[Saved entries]
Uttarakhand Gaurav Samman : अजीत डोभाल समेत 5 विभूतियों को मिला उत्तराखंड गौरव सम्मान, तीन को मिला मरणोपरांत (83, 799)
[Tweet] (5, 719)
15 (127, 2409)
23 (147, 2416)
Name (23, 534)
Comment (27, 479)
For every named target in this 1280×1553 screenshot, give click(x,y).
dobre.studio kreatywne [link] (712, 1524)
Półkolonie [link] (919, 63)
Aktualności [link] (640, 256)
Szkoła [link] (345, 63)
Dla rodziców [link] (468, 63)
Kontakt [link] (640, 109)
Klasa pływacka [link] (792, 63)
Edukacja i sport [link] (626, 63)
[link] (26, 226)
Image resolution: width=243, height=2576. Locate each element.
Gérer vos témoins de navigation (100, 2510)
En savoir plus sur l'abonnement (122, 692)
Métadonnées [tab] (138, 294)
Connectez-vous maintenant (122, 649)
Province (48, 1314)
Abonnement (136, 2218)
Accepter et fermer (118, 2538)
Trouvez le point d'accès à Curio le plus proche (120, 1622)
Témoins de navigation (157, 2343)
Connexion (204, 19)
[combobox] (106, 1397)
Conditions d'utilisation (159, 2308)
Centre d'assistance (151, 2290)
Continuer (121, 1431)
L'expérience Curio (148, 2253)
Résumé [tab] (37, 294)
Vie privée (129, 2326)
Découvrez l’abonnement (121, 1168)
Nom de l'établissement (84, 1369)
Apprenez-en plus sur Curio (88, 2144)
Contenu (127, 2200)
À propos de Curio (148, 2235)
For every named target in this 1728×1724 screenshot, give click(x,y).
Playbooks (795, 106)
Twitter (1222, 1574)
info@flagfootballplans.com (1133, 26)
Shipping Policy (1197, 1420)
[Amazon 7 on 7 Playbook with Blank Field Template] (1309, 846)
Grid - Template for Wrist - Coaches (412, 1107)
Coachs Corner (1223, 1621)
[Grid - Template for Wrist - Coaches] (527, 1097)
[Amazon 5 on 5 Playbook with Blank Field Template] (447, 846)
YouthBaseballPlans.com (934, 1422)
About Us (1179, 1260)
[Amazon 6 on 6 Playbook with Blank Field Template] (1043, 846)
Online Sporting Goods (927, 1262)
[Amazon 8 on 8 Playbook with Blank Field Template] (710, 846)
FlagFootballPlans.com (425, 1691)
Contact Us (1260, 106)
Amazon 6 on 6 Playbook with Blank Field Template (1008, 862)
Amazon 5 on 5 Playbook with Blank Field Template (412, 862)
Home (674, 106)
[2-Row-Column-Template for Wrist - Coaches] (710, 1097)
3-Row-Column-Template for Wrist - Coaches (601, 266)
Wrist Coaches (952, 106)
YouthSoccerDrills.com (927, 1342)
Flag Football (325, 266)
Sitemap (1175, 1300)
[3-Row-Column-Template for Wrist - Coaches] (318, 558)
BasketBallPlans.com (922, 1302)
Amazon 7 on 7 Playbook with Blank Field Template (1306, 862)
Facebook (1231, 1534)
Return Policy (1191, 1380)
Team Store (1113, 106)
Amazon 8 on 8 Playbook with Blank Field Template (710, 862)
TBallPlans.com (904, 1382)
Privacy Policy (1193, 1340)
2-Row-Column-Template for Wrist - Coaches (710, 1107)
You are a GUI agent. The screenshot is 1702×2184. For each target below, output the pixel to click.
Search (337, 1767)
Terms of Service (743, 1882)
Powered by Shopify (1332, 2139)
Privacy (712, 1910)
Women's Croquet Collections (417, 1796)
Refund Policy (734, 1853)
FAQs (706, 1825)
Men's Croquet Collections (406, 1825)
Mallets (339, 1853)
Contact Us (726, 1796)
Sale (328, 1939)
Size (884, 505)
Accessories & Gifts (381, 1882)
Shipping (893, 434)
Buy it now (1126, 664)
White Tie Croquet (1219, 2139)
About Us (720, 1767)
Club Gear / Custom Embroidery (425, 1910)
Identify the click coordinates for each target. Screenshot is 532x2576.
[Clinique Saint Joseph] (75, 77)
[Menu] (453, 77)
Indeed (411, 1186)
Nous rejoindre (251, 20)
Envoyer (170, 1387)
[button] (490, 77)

(Try it): Repeat exactly the lines above from the one with "Résumé [tab] (37, 294)" up to and including the one with "3-Row-Column-Template for Wrist - Coaches (601, 266)". No other line belongs in the reply.

(Answer for the task):
Résumé [tab] (37, 294)
Vie privée (129, 2326)
Découvrez l’abonnement (121, 1168)
Nom de l'établissement (84, 1369)
Apprenez-en plus sur Curio (88, 2144)
Contenu (127, 2200)
À propos de Curio (148, 2235)
For every named target in this 1728×1724 screenshot, give click(x,y).
Playbooks (795, 106)
Twitter (1222, 1574)
info@flagfootballplans.com (1133, 26)
Shipping Policy (1197, 1420)
[Amazon 7 on 7 Playbook with Blank Field Template] (1309, 846)
Grid - Template for Wrist - Coaches (412, 1107)
Coachs Corner (1223, 1621)
[Grid - Template for Wrist - Coaches] (527, 1097)
[Amazon 5 on 5 Playbook with Blank Field Template] (447, 846)
YouthBaseballPlans.com (934, 1422)
About Us (1179, 1260)
[Amazon 6 on 6 Playbook with Blank Field Template] (1043, 846)
Online Sporting Goods (927, 1262)
[Amazon 8 on 8 Playbook with Blank Field Template] (710, 846)
FlagFootballPlans.com (425, 1691)
Contact Us (1260, 106)
Amazon 6 on 6 Playbook with Blank Field Template (1008, 862)
Amazon 5 on 5 Playbook with Blank Field Template (412, 862)
Home (674, 106)
[2-Row-Column-Template for Wrist - Coaches] (710, 1097)
3-Row-Column-Template for Wrist - Coaches (601, 266)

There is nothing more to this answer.